He never came within hailing distance of viability. So when Lindsey Graham announced today that he was folding his presidential campaign, any bets on the identity of the next candidate to be “winnowed” from the still-giant field have been settled — but no one was terribly surprised. The efficient cause of this decision was the filing deadline for the primary in his home state of South Carolina. Since he was running a poor ninth there in the RealClearPolitics polling averages, he will presumably be able to keep his name off the ballot and avoid humiliation. And perhaps he can confer a valued endorsement in what could be a close and crucial early primary.
The general impression when Graham jumped into the race was that he wanted to serve the neoconservative cause by providing a steady diet of daily attacks on his Senate colleague Rand Paul, once thought to be a serious threat to win the nomination, for the quasi-libertarian’s quasi-non-interventionist views. As it happens, Paul’s not in much better shape than Graham in the presidential contest. And probably to his immense satisfaction, Graham’s Chicken Little panic about ISIS has spread widely through U.S. public opinion, even as implicit faith in the “flypaper” theory of killing ‘em there so they cannot kill us here has captured much of the GOP.
We haven’t heard much about Graham’s other professed principle he hoped to advance in a presidential bid: the need for bipartisanship. But I guess the very idea faded in Graham’s own mind as he regularly denounced the president and other Democrats as gutless sellouts whose weak, weak, weak reluctance to rattle sabers was inviting the world’s bad guys to work their evil wills on us in every direction.

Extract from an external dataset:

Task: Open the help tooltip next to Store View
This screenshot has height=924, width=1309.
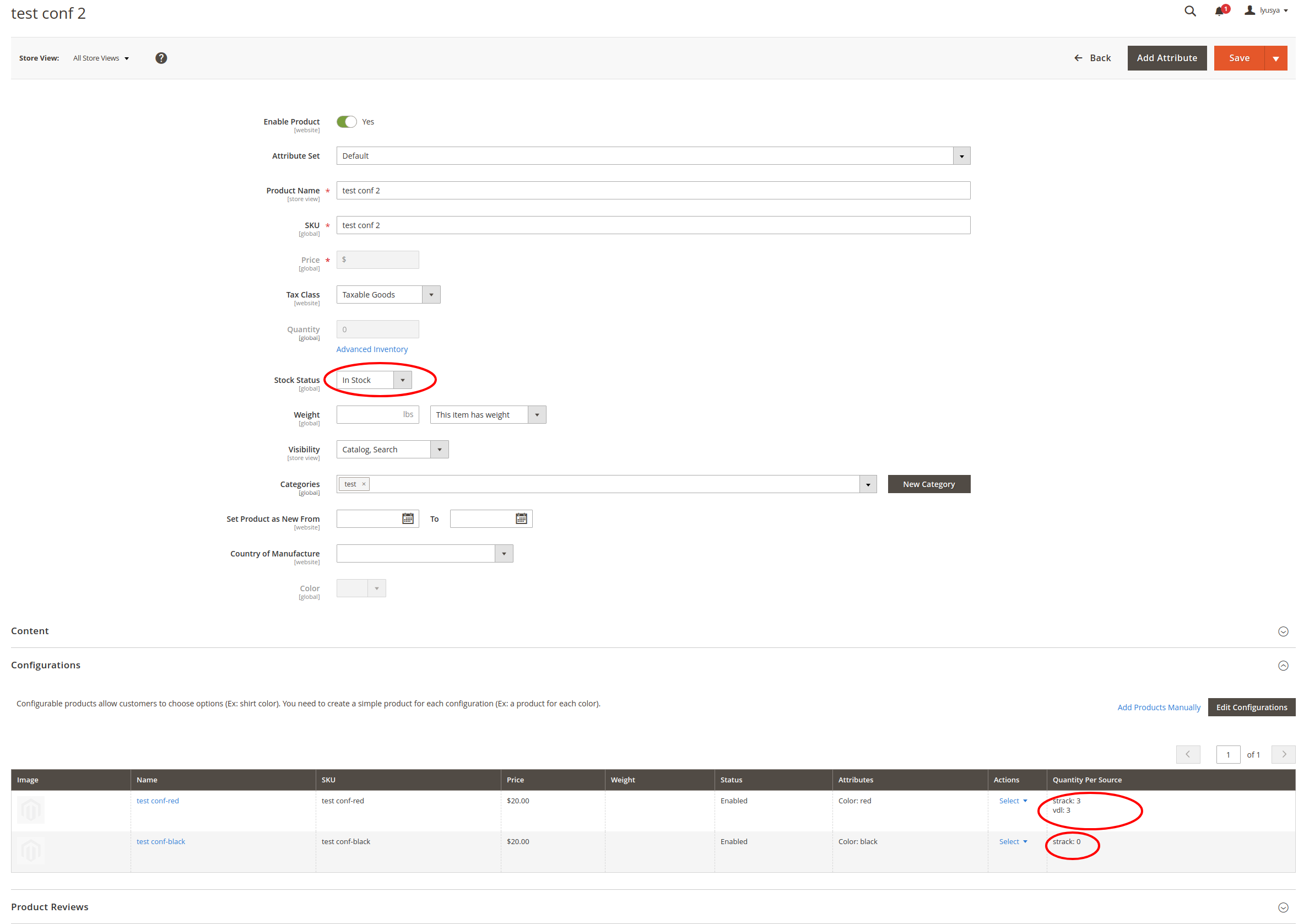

In conventional terms, Graham has served as a stalking horse for Establishment/neocon favorite Marco Rubio, and it would not surprise anyone if he gets Graham’s endorsement. Beyond that, he and amigo John McCain can almost certainly get as much attention pounding Donald Trump and Ted Cruz — who for all their lethal rhetoric about Muslims and vaporizing ISIS’s whole neighborhood seem reluctant to relaunch the Iraq War — in the Senate as Graham has been getting in “undercard” debates.
And speaking of those “undercard” debates, Graham’s withdrawal from the race almost guarantees debate sponsors will find a way to end those consolation events, whether or not the senior senator from South Carolina is soon followed across the political River Styx by Rick Santorum, Mike Huckabee, George Pataki, and perhaps others. He stood for a mix of jollity and bloody-mindedness that fit the current mood of his party better than his individual policies. Without him, there’s no point in offering an unhappy hour of rhetoric before the red-meat feast of the main candidate debates.